-- What this task involves --
Among the entries, how many lines hold the word "Edit"? Respond with that number only.
*** Opening Data to examine ***
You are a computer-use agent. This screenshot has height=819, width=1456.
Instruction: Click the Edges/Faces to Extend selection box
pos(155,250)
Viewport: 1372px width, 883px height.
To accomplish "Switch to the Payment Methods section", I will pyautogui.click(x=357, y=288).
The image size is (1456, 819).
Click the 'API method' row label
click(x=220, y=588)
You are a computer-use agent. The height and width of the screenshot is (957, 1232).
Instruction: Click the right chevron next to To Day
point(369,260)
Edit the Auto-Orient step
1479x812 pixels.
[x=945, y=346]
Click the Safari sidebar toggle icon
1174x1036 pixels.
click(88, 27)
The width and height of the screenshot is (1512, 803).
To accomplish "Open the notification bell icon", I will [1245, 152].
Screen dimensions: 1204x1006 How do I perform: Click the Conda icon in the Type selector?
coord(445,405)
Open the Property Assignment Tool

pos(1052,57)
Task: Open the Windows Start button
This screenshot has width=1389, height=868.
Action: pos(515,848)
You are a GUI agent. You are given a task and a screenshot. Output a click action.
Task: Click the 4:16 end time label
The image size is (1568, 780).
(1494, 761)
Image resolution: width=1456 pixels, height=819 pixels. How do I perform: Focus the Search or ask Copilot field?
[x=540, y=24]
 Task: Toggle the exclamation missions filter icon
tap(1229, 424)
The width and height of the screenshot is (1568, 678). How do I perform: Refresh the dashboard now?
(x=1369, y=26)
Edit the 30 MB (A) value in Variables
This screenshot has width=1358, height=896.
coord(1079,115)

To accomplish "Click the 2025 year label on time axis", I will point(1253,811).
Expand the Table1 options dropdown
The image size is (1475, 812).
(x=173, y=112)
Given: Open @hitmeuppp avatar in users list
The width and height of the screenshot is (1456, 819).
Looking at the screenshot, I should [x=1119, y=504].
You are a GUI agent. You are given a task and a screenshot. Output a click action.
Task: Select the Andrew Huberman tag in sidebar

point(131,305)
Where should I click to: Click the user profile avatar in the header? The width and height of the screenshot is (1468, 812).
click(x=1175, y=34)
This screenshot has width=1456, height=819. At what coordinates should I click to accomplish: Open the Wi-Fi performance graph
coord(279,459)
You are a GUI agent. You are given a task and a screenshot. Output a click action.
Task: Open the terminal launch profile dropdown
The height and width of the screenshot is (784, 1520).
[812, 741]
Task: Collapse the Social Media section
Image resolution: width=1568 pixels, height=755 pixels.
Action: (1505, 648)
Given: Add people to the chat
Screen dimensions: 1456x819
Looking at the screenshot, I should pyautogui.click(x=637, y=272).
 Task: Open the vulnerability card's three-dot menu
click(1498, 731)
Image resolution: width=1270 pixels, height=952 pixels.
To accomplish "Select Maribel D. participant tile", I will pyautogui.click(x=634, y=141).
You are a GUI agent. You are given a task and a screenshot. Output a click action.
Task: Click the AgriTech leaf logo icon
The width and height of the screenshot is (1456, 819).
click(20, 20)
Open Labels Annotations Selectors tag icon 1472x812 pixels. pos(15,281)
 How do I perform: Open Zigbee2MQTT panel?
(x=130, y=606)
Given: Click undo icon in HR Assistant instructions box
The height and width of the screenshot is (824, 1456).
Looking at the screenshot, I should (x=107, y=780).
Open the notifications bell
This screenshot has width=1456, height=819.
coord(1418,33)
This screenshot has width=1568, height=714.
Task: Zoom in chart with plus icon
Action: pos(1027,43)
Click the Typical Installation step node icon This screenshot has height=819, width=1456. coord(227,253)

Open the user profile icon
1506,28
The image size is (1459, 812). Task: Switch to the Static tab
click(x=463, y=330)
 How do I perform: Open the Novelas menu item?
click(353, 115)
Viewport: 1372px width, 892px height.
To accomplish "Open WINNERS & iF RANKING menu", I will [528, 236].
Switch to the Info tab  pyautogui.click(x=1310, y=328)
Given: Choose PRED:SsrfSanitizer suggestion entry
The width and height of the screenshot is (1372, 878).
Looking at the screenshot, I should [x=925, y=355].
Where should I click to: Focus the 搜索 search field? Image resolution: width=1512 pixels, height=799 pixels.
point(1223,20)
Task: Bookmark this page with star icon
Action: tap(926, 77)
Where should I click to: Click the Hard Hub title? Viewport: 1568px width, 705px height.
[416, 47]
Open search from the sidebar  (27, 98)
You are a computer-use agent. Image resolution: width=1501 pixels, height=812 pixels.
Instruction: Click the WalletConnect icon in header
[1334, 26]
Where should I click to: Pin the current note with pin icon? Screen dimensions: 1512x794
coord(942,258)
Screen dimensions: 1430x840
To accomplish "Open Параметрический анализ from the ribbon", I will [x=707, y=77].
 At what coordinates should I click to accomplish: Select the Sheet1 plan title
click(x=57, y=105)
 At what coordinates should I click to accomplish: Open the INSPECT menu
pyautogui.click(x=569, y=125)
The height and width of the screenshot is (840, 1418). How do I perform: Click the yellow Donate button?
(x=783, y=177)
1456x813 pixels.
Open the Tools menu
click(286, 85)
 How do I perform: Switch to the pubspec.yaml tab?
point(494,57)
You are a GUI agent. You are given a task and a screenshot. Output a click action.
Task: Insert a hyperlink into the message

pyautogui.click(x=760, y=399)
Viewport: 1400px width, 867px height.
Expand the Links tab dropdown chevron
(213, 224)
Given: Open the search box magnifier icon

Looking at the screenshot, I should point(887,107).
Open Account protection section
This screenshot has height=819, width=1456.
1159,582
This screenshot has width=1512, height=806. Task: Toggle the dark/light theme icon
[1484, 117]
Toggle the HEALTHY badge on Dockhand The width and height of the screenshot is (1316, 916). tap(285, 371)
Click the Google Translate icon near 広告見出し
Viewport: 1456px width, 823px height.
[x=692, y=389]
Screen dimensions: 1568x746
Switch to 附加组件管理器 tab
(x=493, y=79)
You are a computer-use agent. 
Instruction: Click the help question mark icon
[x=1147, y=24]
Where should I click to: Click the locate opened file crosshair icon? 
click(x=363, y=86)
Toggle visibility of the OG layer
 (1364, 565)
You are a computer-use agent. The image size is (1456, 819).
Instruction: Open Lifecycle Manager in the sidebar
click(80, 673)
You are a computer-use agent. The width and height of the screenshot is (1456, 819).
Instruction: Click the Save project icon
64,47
*** Closing Data to examine ***
-- Exercise result --
2